By Julieta Lionetti
If you visit American author Noah Gordon’s page on Wikipedia, you’ll only find a disappointing stub. Almost twenty years have passed since he won the James Fenimore Cooper Prize for his historical novel Shaman (1993) and his last book, La bodega (2007), hasn’t been published in English. In Spain, though, he’s a household name and his fans are legion. The Physician (1988) is the first book in the Cole family saga, which won him international renown, and it still sells steadily in the ailing bookstores of the euro-crisis.
Gordon has been faithful to his publisher, Blanca Rosa Roca, and followed her in 2003 from the then powerful Ediciones B to her own, new independent venture, Roca Editorial. Loyalty paid off for them both. The Cole saga helped Blanca Rosa in her first steps as an independent publisher, and now the Gordon-Roca saga continues, with the launch of Barcelona eBooks, the digital spin-off of Roca Editorial.
Stories are an internationally traded currency, and this one starts with La Bodega, a historical novel set in the vineyards of Catalonia and Languedoc during the Carlist Wars. The title, despite having been a best-selling success in Europe and Latin America, lacked an English publisher, even four years after its first publication by Roca Editorial. As in the Carlist Wars, frontiers are blurring and local powers are no longer necessarily sovereign over their territories. Michael Gordon, Noah’s son and an old friend of Blanca Rosa and her family, was concerned by the situation of his father’s works in English and proposed a new venture to her — if digital publishing is global, why not publish La Bodega in English? And then, all the backlist. Those books could make the journey across the Atlantic once more, but in reverse. A partnership was born.

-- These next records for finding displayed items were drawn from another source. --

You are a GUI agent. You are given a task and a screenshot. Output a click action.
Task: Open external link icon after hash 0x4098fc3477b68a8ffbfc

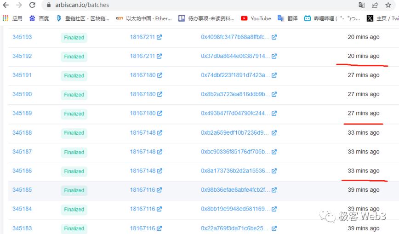click(x=274, y=37)
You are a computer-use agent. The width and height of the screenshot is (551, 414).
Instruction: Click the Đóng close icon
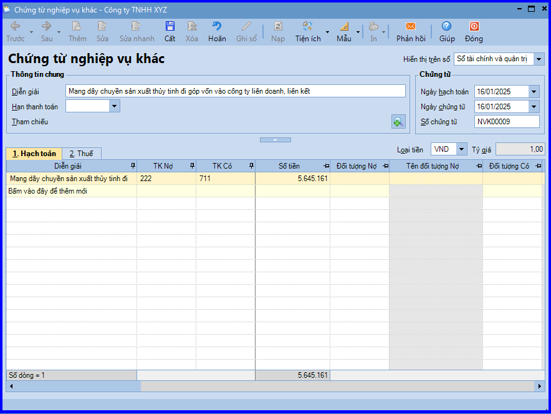(474, 27)
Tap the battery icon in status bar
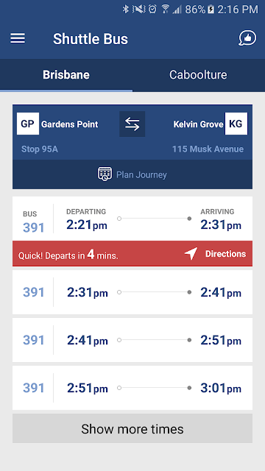This screenshot has width=265, height=471. pyautogui.click(x=211, y=10)
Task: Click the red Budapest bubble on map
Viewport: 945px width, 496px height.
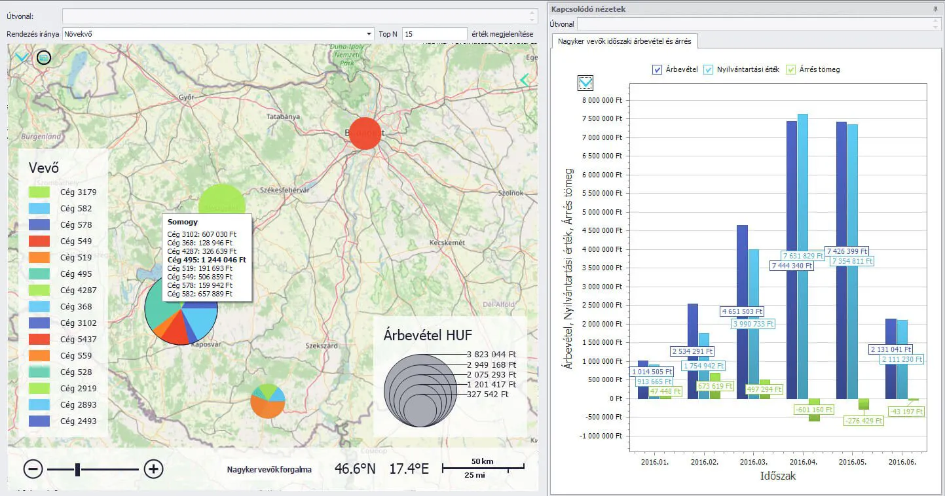Action: point(365,133)
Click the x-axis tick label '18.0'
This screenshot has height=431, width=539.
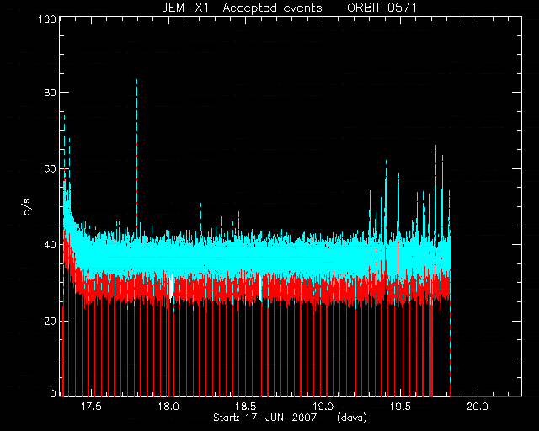coord(168,407)
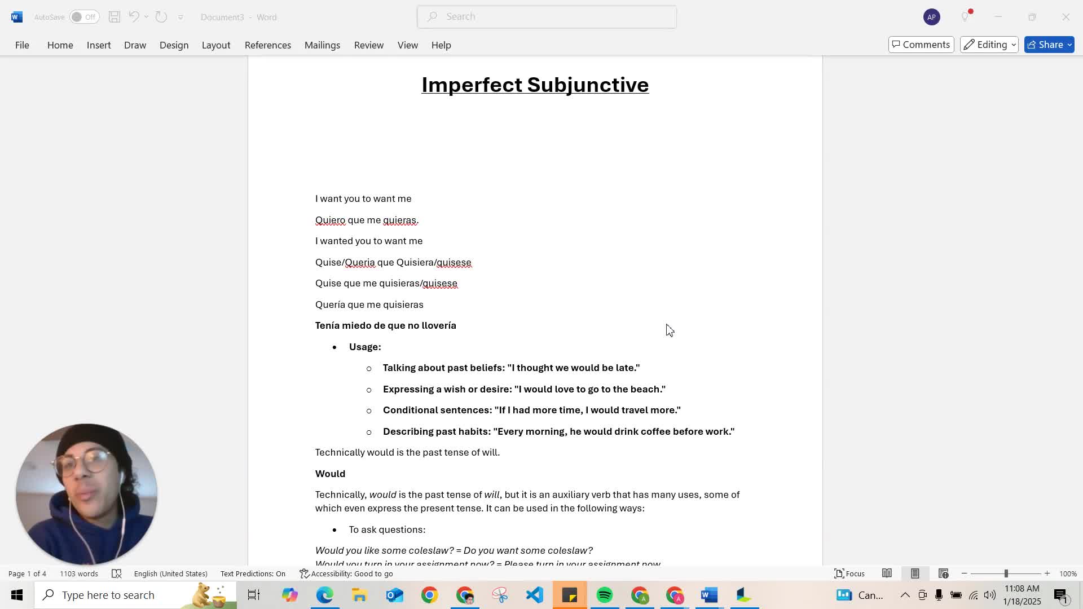Toggle Text Predictions On setting

tap(252, 573)
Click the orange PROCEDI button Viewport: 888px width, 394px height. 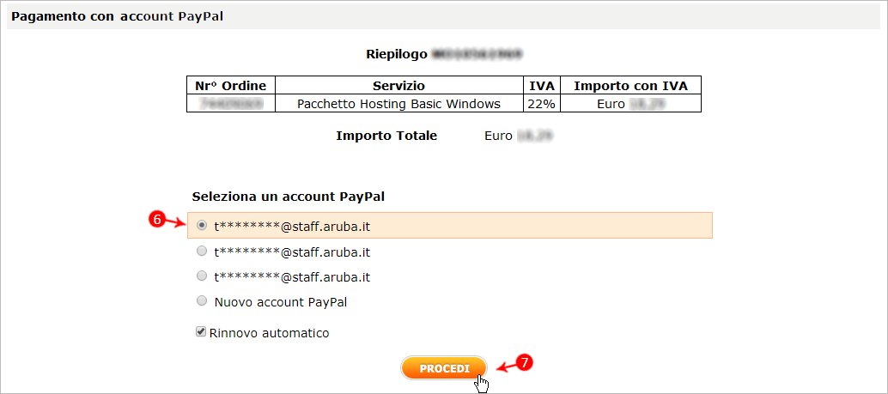444,368
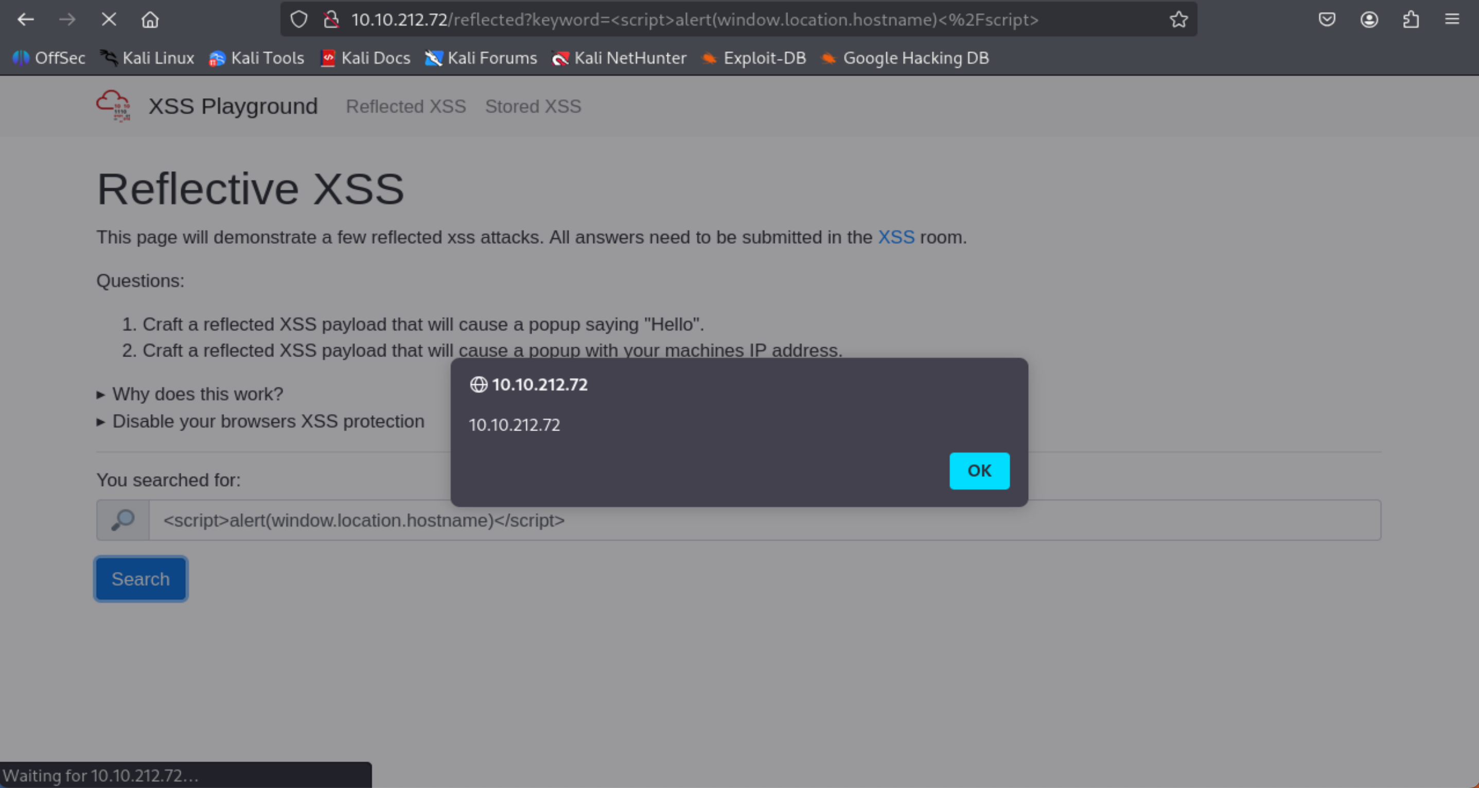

You never invade a country without a beachhead. On April 26, Michael Gordon and Blanca Rosa Roca, shareholders in Barcelona eBooks, signed a strategic partnership with Open Road Media. The agreement is built upon Open Road’s International Publishing Program, which was previously launched with Mondadori Italy. The new publisher will issue two titles a month, most of them by Spanish authors established in Barcelona, both in their native language and in English.
In her fifties, Blanca Rosa has all the qualities of a healthy child — she’s smiling and fearless in her inexhaustible curiosity. “I’m learning every day, especially from Jane Friedman, whose digital experience is a boon for us,” she says. “E-books are another kind of beast and it’s been a challenge to explain the new cost structure to our team. No, no, I had to repeat time and again to our financial management, we can’t determine the price of an e-book in the old way, because there’s no print run and we can’t forecast how many copies we’ll be selling in the first six months. No, no se hace así,” she laughs.

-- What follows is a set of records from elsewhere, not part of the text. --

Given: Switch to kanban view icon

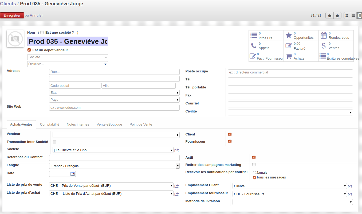Looking at the screenshot, I should pos(347,16).
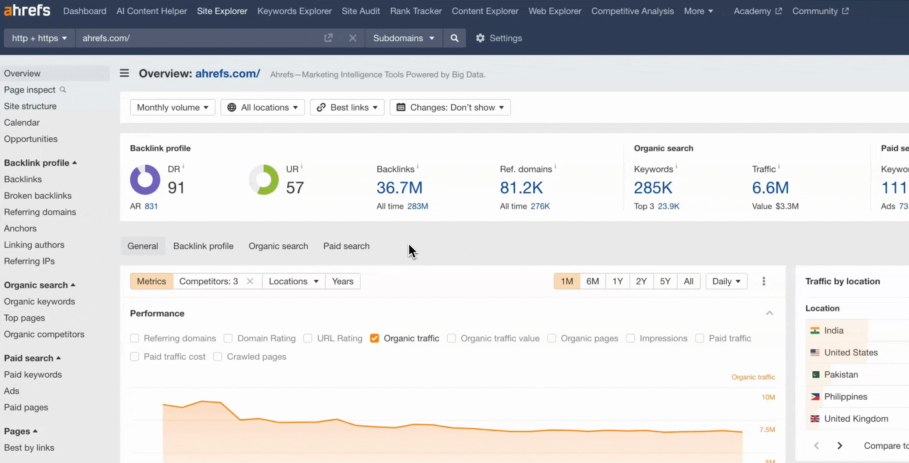This screenshot has width=909, height=463.
Task: Click the Academy external link icon
Action: click(778, 11)
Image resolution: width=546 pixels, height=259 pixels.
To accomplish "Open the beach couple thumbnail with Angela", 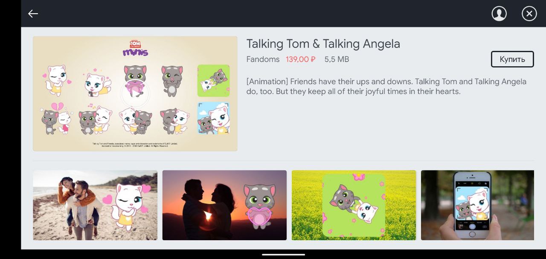I will point(95,205).
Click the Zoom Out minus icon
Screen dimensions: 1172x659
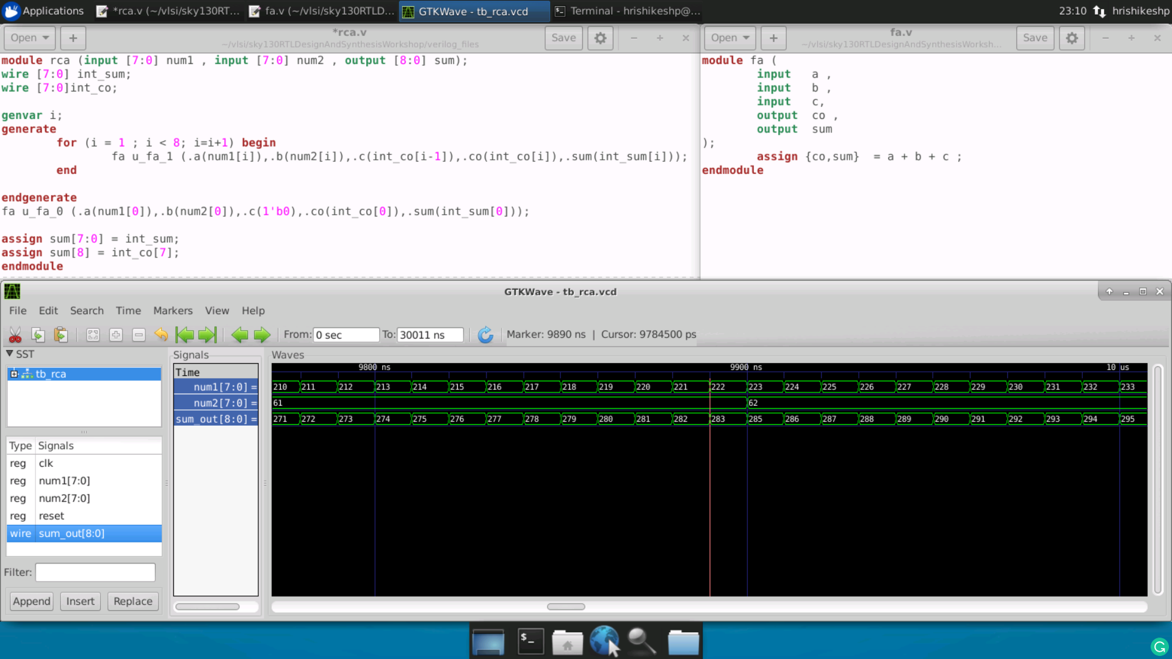click(x=139, y=334)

“You are never done with an e-book,” she explains to me, although Blanca Rosa and I have been discussing e-books since 2001, when she still was publisher at Ediciones B. But her excitement is sincere and arises from treading new ground and challenging convention. “With print books, you publish, promote, ship and wait for the results. An e-book is something you have to push all the time. Marketing and promotion never end if you want to be serious with both authors and readers,” she says, and bursts out laughing. “Just think Jane Friedman has a team of 24, 14 of whom are marketing people. Fourteen!” Barcelona eBooks’ agreement with Open Road will allow her to benefit from a proprietary platform that focuses on connections between authors and their audiences using video content and social media.

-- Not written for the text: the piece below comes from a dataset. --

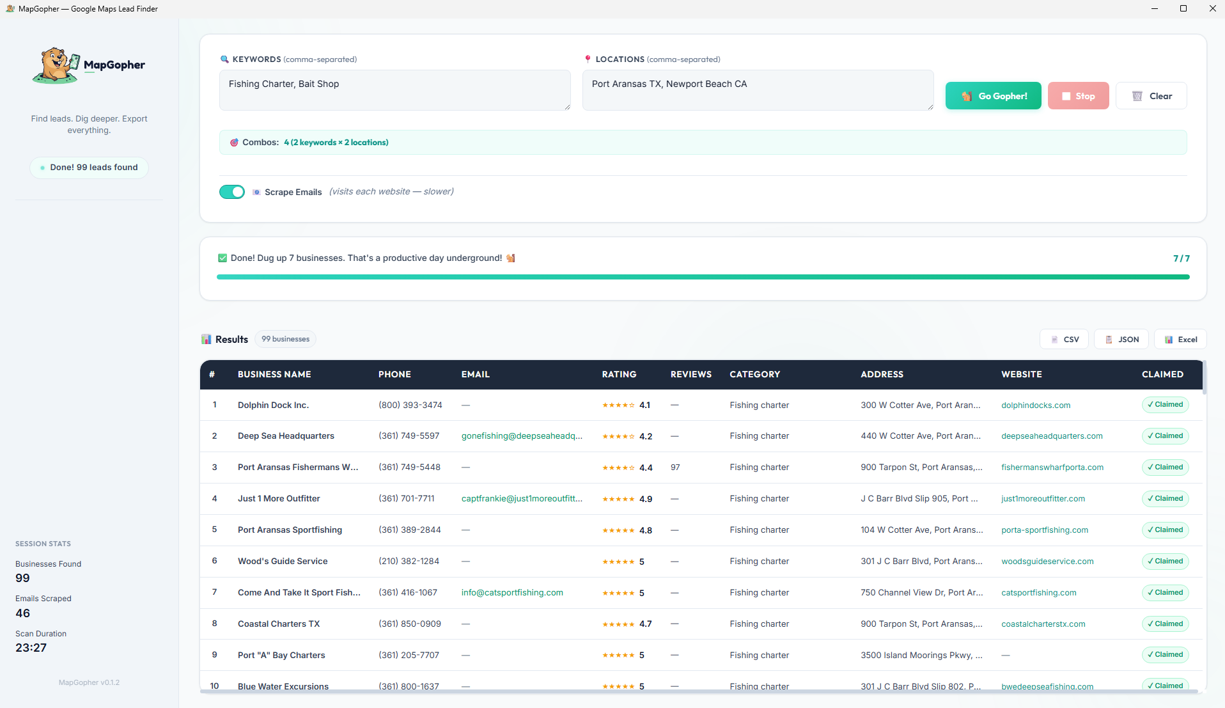Sort by the Business Name column header
The width and height of the screenshot is (1225, 708).
pyautogui.click(x=274, y=375)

“We’ll give our authors the opportunity to be widely read by audiences that have been out of our reach before the digital revolution and, in the meantime, we’ll learn a lot. We’ll learn new things, therefore the investment will always pay off,” she concludes, impervious to the very bad news that has soured the industry after the poor results of the Madrid Book Fair. “It’s true, things are tough in Spain. According to the Nielsen report, sales of fiction print books have plummeted. We are 27% below in the first quarter and it doesn’t seem we’ll have better news by the end of June. It’s the best moment to innovate, to try new ways. We can’t cry wolf, we have to take action.” When she says things like this, you know that you are listening to an outlier in the Spanish book industry.
Does Barcelona eBooks also plan to publish English originals? “Well, I haven’t thought about that. The project started with Noah Gordon’s books and then evolved to also bringing Spanish authors to the global markets,” she says. “It’s interesting. We are used to discovering foreign authors in order to publish them in Spain. We could start discovering them and publishing directly in English. We are too busy now, we are at the beginning and we need focus. But I’ll give it a thought.”